What I've got is four applications. They use a lot of common code, and share the actual .h and .cpp files, so I know the drawing and screen capture code is identical.
There is a WindowtoDIB() routine that takes a *pWnd, and a source rectangle and destination size. It looks like very slightly adapted Microsoft code, and I've found other functions in this file on the Microsoft website. Of my four applications, three handle this just fine, but one doesn't. The most obvious difference is that the problem one is MDI.
It looks to me like the *pWnd is the problem. I'm not a MFC guru by a long shot, and it seems to me that the problem may be that we've got one window setup in the SDIs, and more than one in the MDI. I may be passing the wrong *pWnd to the function.
In the meantime, it has started working properly on the 64-bit Vista test machine, although it still doesn't work on the 32-bit Vista machine.

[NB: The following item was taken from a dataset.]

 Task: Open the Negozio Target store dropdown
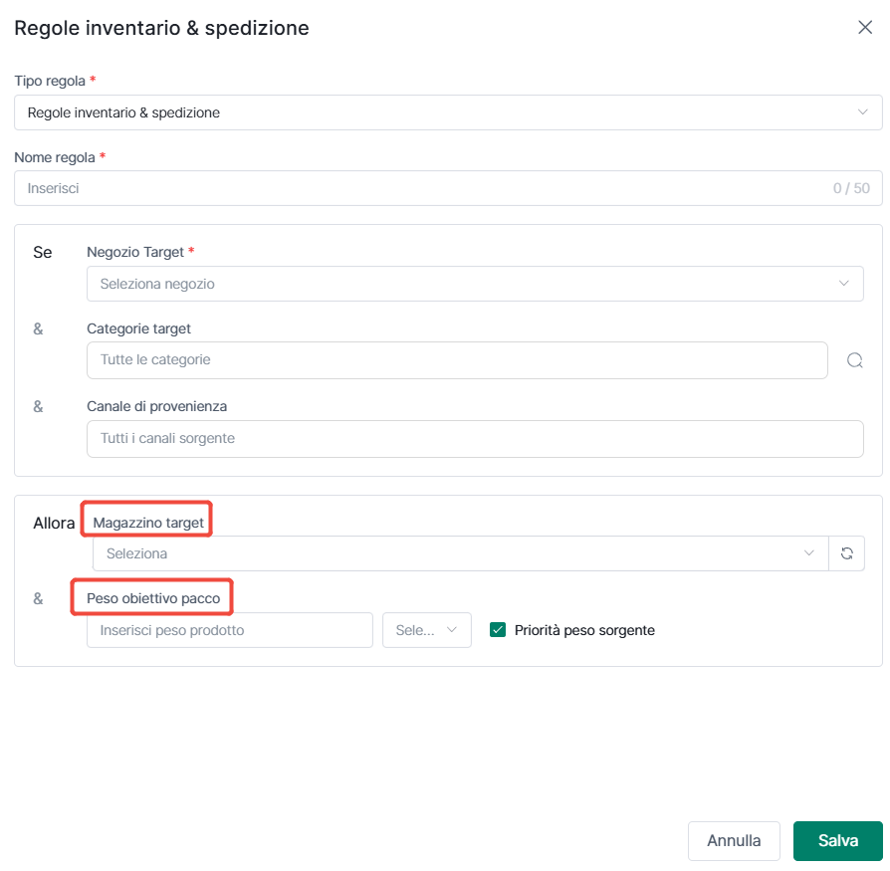(475, 283)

I have no idea why. I haven't changed anything since the last tests, and I didn't think anybody else had. (On the 32-bit version, the Print Screen key works as expected, but it does not save the screen as a JPEG.)
Your question title mentions screen capture but your actual question doesn't. Please elaborate more clearly. Is the problem that you can do screen capture of three of your applications, but not the fourth one? You can use different screen capture software that can capture OpenGL/DirectX windows. Those surfaces are handled directly by the Window Manager and won't show up with a simple 'PrtScn'.

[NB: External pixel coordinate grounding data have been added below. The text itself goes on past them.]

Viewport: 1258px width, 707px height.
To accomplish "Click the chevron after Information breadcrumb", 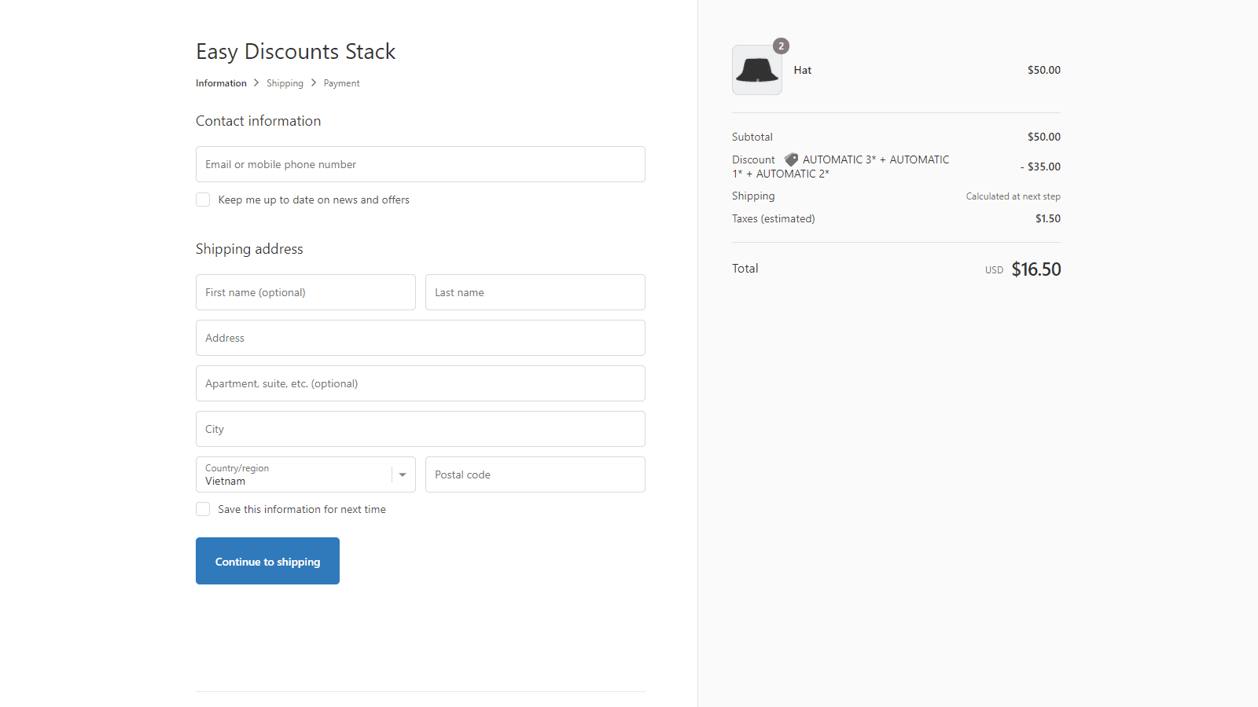I will pyautogui.click(x=256, y=82).
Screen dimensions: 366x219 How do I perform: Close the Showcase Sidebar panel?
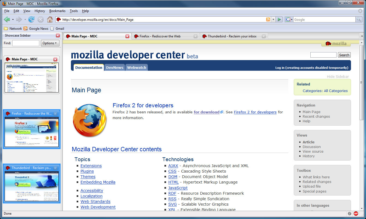click(58, 35)
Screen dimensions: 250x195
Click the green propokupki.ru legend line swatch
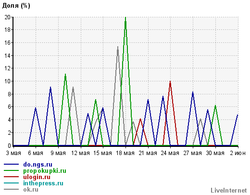tap(11, 170)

Switching to GDI+ won't solve it, nor will switching to SDI.
If it's the content of the CView that you want, then yes, that should be right one. If it's the content of the whole screen (at least the content, without the toolbar(s) and status bar), then you should pass it the CMainFrame (that's the default name which may have been changed, the one that is derived from CMDIFrameWnd).
Can you post the code of WindowToDIB()? I've just tried it and It Works For Me (TM), but without OpenGL code in the view. Try passing the following windows to your WindowToDIB() function:
CMainFrame* mainfrm = static_cast<CMainFrame*>(::AfxGetMainWnd());
- mainfrm
- mainfrm->MDIGetActive()
- mainfrm->MDIGetActive()->GetActiveView()
and see what you get.
The contents of each window are directX surfaces and are only assembled by the window manager in the graphics card. You'd not be able to capture this unless you switch off the new interface (DWM) or code specifically for screen capture from the DWM.
Wikipedia has a good description of the Desktop Window Manager (DWM)
Sorry, I still don't understand. You're trying to get the Print Screen key to work on all four applications? Or you're trying to get the WindowtoDIB() function to work, which takes a 'screenshot' (from within your own application) of the application itself, so that it can be saved as an image file?
Also, what do you mean with 'he Print Screen key works as expected, but it does not save the screen as a JPEG.'? Print Screen only copies to the clipboard, what happens when you paste in Paint?
If your WindowtoDIB() function only 'captures' the window you pass to it, then yes, your MDI child windows are not going to show up.
We eventually solved this by creating a different OpenGL context, and drawing everything to that. We gave up on the screen capture.